## Directions for this task
The word "field" marks the lines to report; pull each of them from the listing.

## Excerpted data

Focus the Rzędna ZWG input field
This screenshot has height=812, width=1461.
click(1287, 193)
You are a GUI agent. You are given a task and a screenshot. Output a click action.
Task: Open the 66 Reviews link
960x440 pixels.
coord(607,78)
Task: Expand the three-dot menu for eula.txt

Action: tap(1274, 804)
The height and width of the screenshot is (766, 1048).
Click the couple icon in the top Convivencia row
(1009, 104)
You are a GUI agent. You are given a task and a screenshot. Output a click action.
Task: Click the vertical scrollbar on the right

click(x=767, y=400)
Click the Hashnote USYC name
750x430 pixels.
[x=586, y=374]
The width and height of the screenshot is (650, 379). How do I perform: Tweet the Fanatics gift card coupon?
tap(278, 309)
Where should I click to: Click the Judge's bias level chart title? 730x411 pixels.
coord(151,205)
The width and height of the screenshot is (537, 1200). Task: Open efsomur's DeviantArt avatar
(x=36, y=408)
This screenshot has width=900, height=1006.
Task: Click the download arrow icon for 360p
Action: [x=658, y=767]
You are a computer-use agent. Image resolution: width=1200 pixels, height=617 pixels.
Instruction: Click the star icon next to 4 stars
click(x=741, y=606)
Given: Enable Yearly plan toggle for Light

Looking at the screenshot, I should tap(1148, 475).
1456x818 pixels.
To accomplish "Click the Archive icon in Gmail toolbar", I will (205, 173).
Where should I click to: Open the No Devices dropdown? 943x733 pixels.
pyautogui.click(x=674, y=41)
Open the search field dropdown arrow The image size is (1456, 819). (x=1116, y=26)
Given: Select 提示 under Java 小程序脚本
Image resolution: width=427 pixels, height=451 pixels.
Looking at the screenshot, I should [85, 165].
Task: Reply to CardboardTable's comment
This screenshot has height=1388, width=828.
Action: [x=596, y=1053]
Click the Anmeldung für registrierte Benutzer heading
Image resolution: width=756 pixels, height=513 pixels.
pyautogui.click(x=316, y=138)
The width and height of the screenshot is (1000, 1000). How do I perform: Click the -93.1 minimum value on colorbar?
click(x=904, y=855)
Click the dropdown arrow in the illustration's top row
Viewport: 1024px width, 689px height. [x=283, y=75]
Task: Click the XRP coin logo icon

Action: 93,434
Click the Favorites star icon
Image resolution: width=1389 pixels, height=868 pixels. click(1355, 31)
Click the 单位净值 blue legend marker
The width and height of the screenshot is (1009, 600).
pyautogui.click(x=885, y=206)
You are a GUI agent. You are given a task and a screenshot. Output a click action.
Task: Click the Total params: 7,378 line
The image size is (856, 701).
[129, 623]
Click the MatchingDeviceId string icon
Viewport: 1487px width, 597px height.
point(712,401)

## Written answer
Focus the Rzędna ZWG input field
Open the search field dropdown arrow The image size is (1456, 819). (x=1116, y=26)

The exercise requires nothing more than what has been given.